Palermo festeggia lo scudetto di una notte

Nessuno vuole pronunciare la parola proibita. Ma solo per scaramanzia

da Palermo
Palermo sogna ad occhi aperti. E se il capoluogo siciliano non è completamente ricoperto di rosa e nero è solo per un motivo: scaramanzia. A pronunciare la parola scudetto si rischia il linciaggio e, se qualcuno lo fa, attorno a lui è tutto un cercar ferro. Ma non si pensa ad altro, non si parla d’altro. Nei bar, nelle strade, negli uffici, a casa, nelle scuole i palermitani si godono il primato solitario in classifica, parlano, discutono, si infervorano. Sognano. Ma questo entusiasmo – enorme – deve restare nascosto, non si deve vedere, si rischia di attirare la jella, in qualche modo va contenuto. I quartieri del tifo, la Kalsa, il Capo, la Vucciria, Borgo Vecchio non si sono tinti di rosa, come per la promozione in A, o di tricolore, come la vittoria mondiale. Per scaramanzia, solo per scaramanzia, dopo tre giornate di campionato, è ancora presto per esternare «impossibili» sogni (ma nel calcio, anche qui lo sanno, o lo sperano, nulla è impossibile) e i palermitani si rifugiano dietro il loro atavico scetticismo... aspettano. Ma in giro si sentono fare i nomi di Verona, Cagliari, Bologna, Sampdoria, Torino, squadre «provinciali» che pure allo scudetto sono arrivate. Che avevano più di Palermo? Certo la gioia per la vittoria sul Catania, il nemico di sempre, non si può nascondere. E c’è chi è andato in giro in centro a far caroselli per festeggiare il 5-3 sugli «odiati» cugini del Catania. E chi ha trascorso l’intera nottata a inseguire telegiornali e repliche, per il gusto di sentire ripetere «il Palermo è in vetta alla classifica di serie A». Per la prima volta i rosanero da soli, lassù in cima. Una goduria impensabile, anche sino a poche settimane fa.

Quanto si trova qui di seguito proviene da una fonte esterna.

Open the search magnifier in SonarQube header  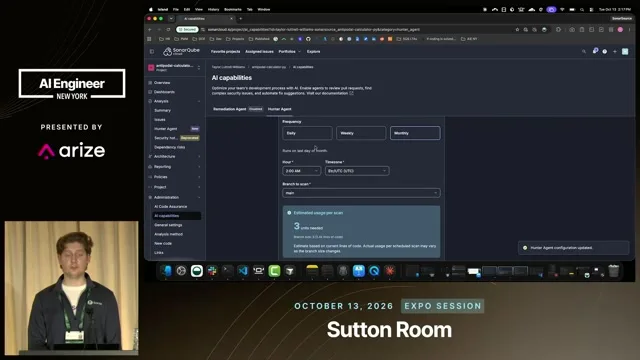(x=584, y=51)
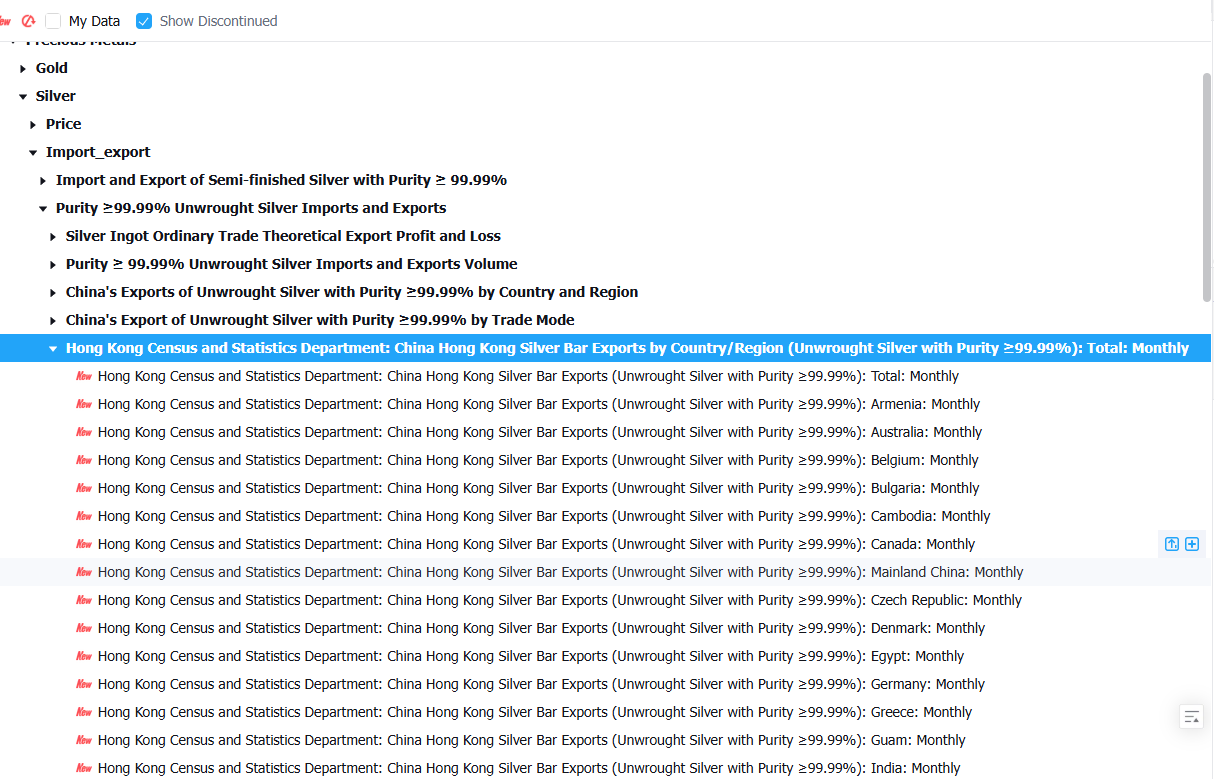
Task: Click the vertical scrollbar thumb
Action: click(1207, 186)
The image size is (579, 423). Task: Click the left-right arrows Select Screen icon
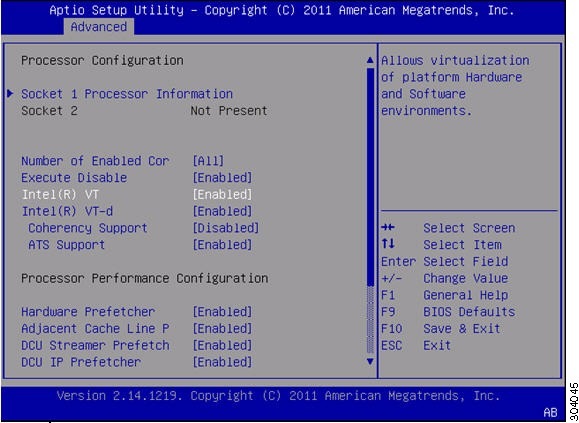[388, 227]
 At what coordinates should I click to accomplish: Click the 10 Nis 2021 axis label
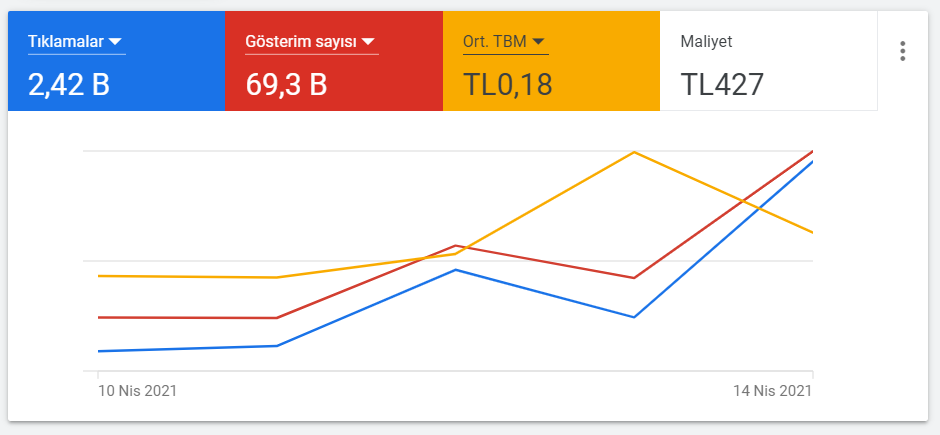137,391

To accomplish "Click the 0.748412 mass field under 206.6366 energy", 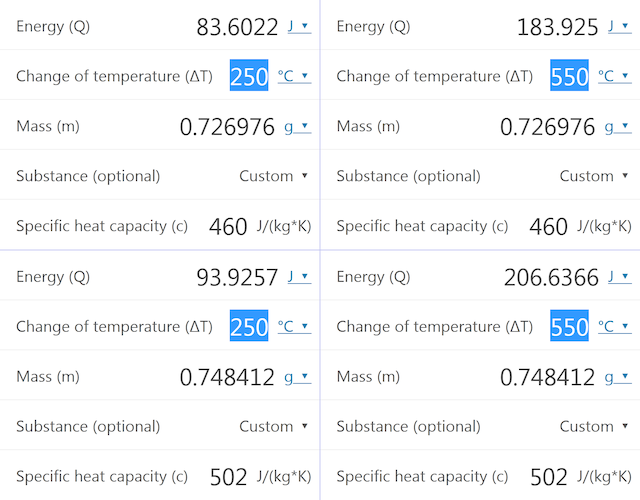I will coord(547,377).
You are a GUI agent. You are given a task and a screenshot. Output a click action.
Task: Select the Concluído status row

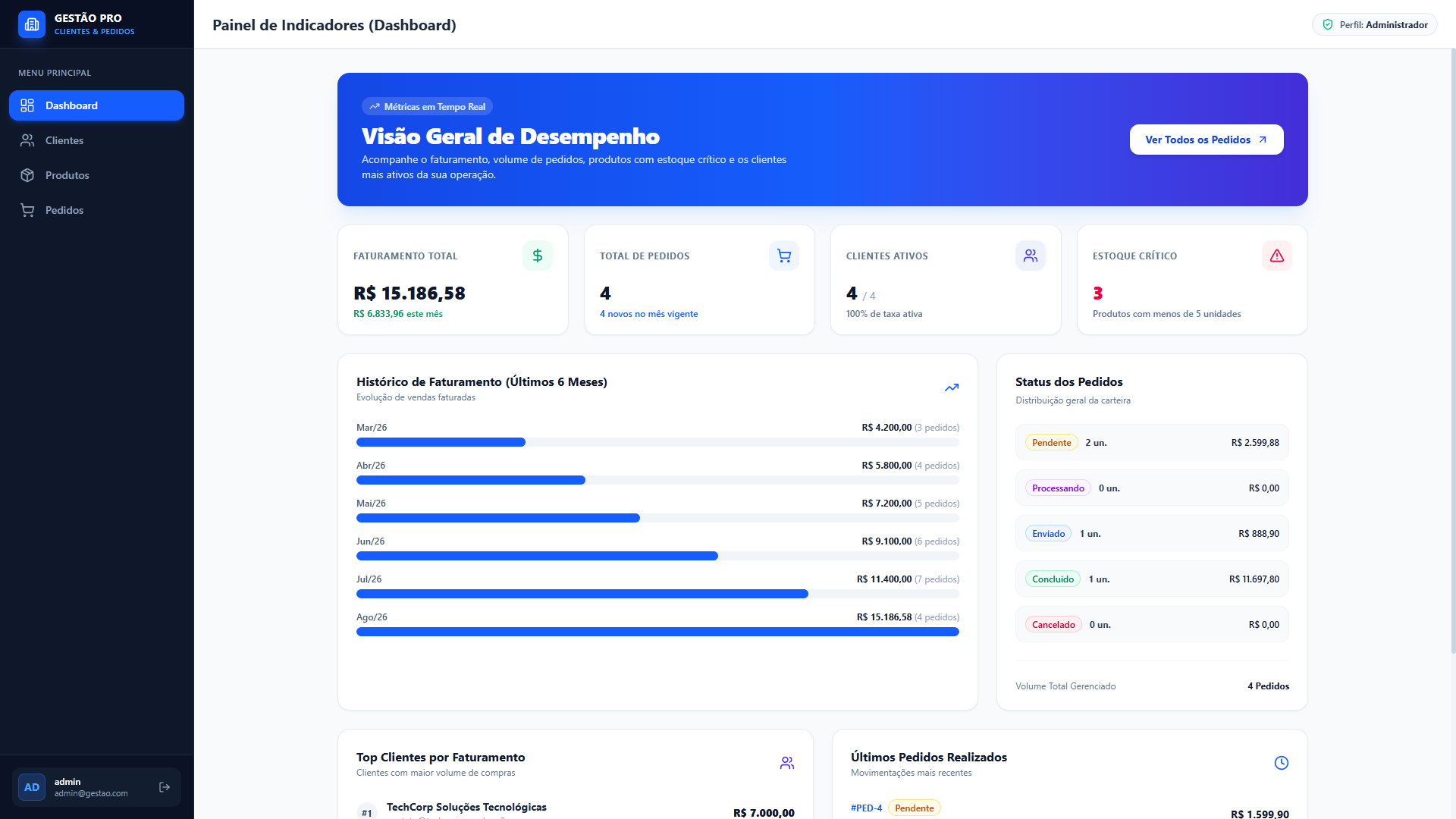[x=1152, y=579]
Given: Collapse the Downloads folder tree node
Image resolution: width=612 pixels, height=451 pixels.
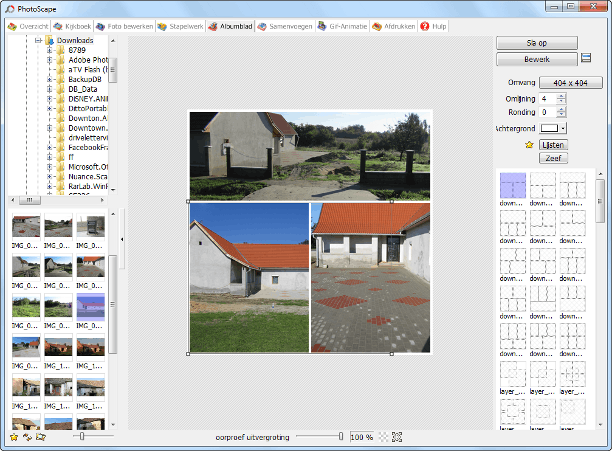Looking at the screenshot, I should pyautogui.click(x=36, y=40).
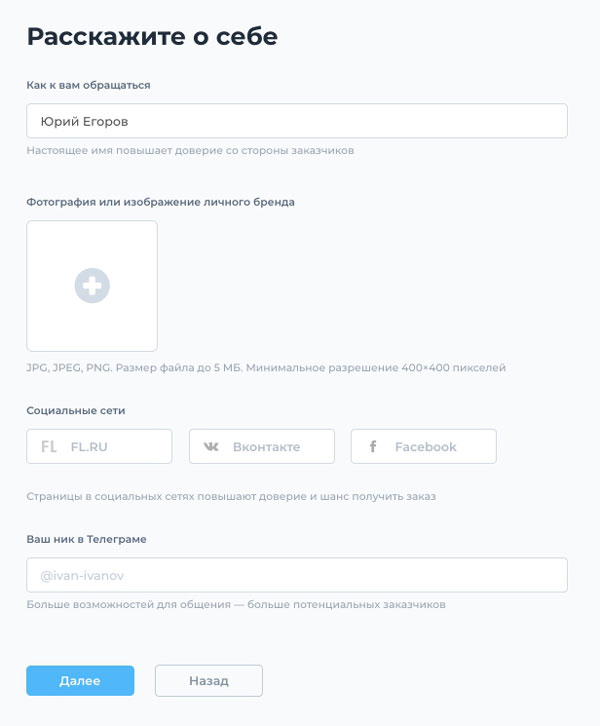Viewport: 600px width, 726px height.
Task: Go back with the Назад button
Action: [209, 681]
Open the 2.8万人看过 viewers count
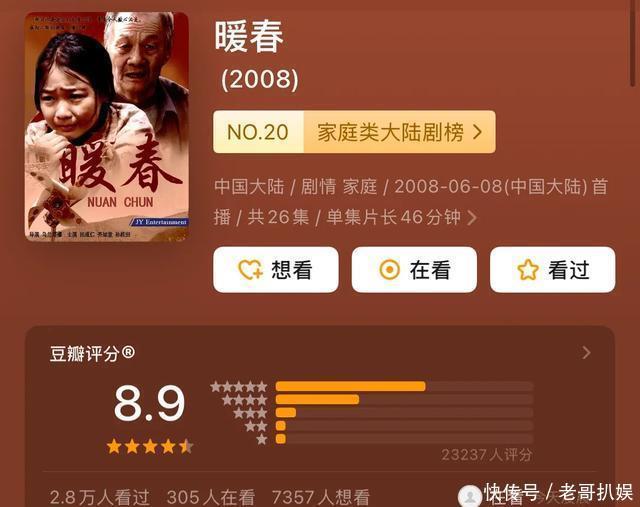The width and height of the screenshot is (640, 507). point(100,498)
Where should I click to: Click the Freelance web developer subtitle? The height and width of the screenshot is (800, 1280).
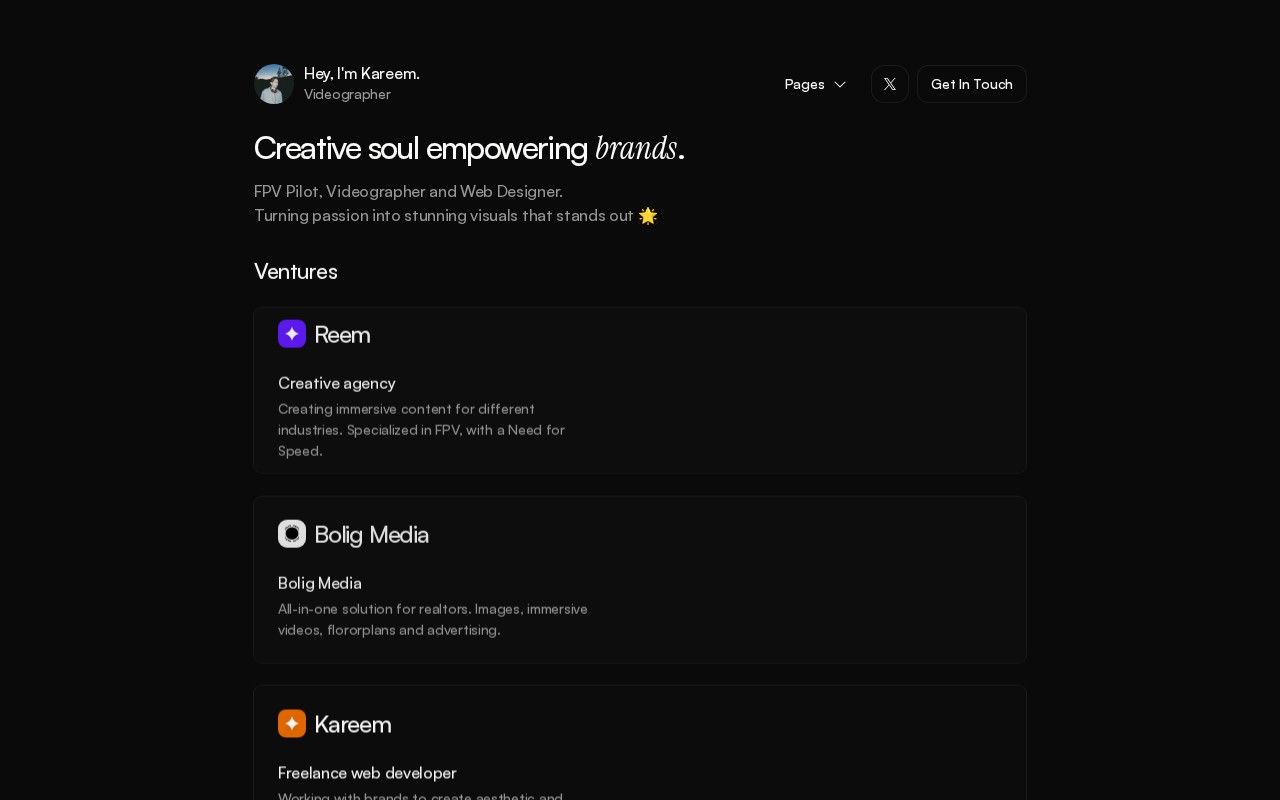pyautogui.click(x=367, y=773)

Il segnale di speranza più forte arriva forse dall’allenatore Guidolin. Mercoledì sera, negli spogliatoi, lui che veste sempre una maglia nera, ha messo la maglia rosa, quasi a voler simboleggiare il primato. Il rosa del giro d’Italia e dei colori del Palermo, piace tanto all’allenatore-ciclista che si sta innamorando di Palermo e che ha perso parte della sua freddezza. E lo ha ammesso, apertamente, ieri sera in un’intervista a Sky Tv: «A Palermo mi sono lasciato prendere dall’entusiasmo, con la gente di qua è impossibile non farsi contagiare».
Comunque questa squadra, giurano tutti, dal sindaco Diego Cammarata al Procuratore antimafia Piero Grasso, è da quartieri alti. Lo è soprattutto per il potenziale tecnico che il presidente Zamparini, un uomo del profondo Nord ma che a Palermo adorano come fosse Santa Rosalia, ha messo a disposizione del suo tecnico. Quando puoi tenere in panchina giocatori come Caracciolo, Diana, Brienza, Biava, potenziali titolari in tante altre squadre di serie A, si ha veramente la misura delle possibilità di questo Palermo, che già, ragionevolmente, può essere (almeno sulla carta lo è) una autentica sorpresa se riuscirà ad assestare la sua difesa.
La vittoria sul Catania - oltre un miliardo di potenziali spettatori in tutto il mondo - è un’altra cosa. Qualche anno fa, dalla curva Nord di Palermo, si levò un grido «forza Etna» a simboleggiare l’augurio che il vulcano, con la sua lava, sotterrasse i rivali. Un odio atavico nato dal campalinismo tra le due più grandi città siciliane. La Palermo burocratica della Regione, degli uffici dei «mancia francu» (mangia a sbafo) di fronte alla Catania operosa che una volta chiamavano «la Milano del Sud». E tutto questo ha finito per contagiare le tifoserie. E ti chiedi se una partita valga cinque arrestati, settantuno denunziati, una cinquantina di feriti, la risposta è no, evidentemente. Ma la stupidità di quattro cialtroni non può rovinare la festa.